Ärzte Zeitung online, 06.05.2011

Amnesty: Vermutlich Kriegsverbrechen von Gaddafi

KAIRO (dpa). In Libyen verdichten sich nach Angaben von Amnesty International die Hinweise, dass die Truppen von Machthaber Muammar al-Gaddafi bei ihren Angriffen auf die Stadt Misrata Kriegsverbrechen begehen.

Amnesty: Vermutlich Kriegsverbrechen bei Angriffen auf Misrata

Regimegegner in der umkämpften Stadt Misrata: Seit Monaten haben sie die Stadt unter ihrer Kontrolle.

© dpa

Der wahllose Beschuss von Wohngebieten mit Granaten und Raketen, die Tötung von Zivilisten durch Heckenschützen und der Einsatz von international geächteten Streubomben im städtischen Umfeld stellten massive Verletzungen entsprechender Konventionen zum Schutz der Zivilbevölkerung dar, stellte die Organisation Amnesty International in ihrem jüngsten Bericht fest.
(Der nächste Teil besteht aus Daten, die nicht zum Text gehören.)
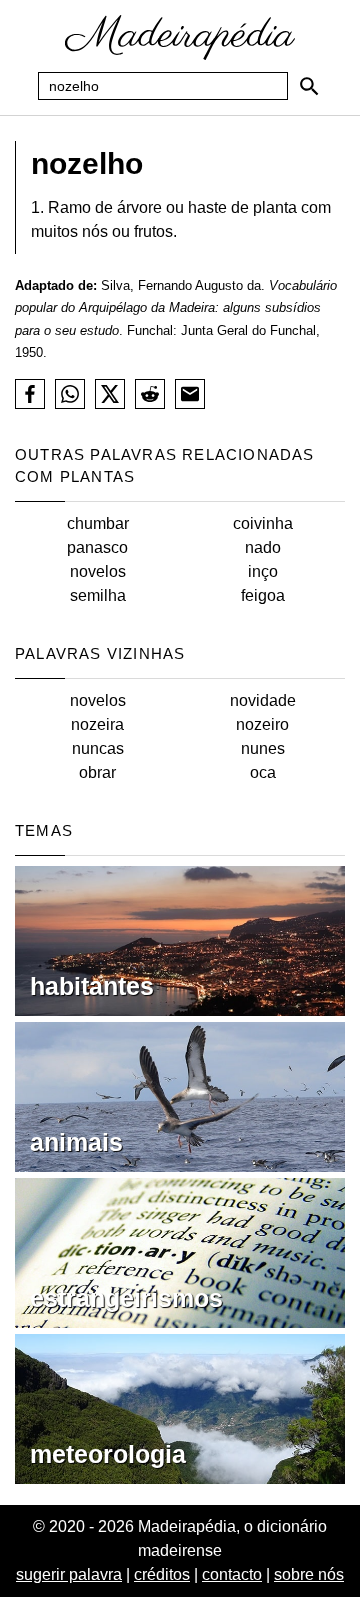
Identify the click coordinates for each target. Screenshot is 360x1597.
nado (263, 547)
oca (263, 772)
"Bei den häufigen und oft wahllosen Angriffen der Truppen von Oberst Gaddafi auf Wohngebiete wurden zahllose Bewohner, die am bewaffneten Konflikt nicht teilnahmen, getötet und hunderte verletzt", heißt es in dem mehr als 40 Seiten starken Bericht "Misrata - Unter Belagerung und unter Feuer".

Der Bericht dokumentiert ausführlich einige dieser auch militärisch fragwürdigen Attacken und ihre Opfer. Auf der Grundlage der bisherigen Untersuchungen glaubt Amnesty International, "dass einige der von den Truppen von Oberst Gaddafi begangenen Verstöße gegen das humanitäre Völkerrecht in Misrata und anderswo im Land Kriegsverbrechen darstellen könnten".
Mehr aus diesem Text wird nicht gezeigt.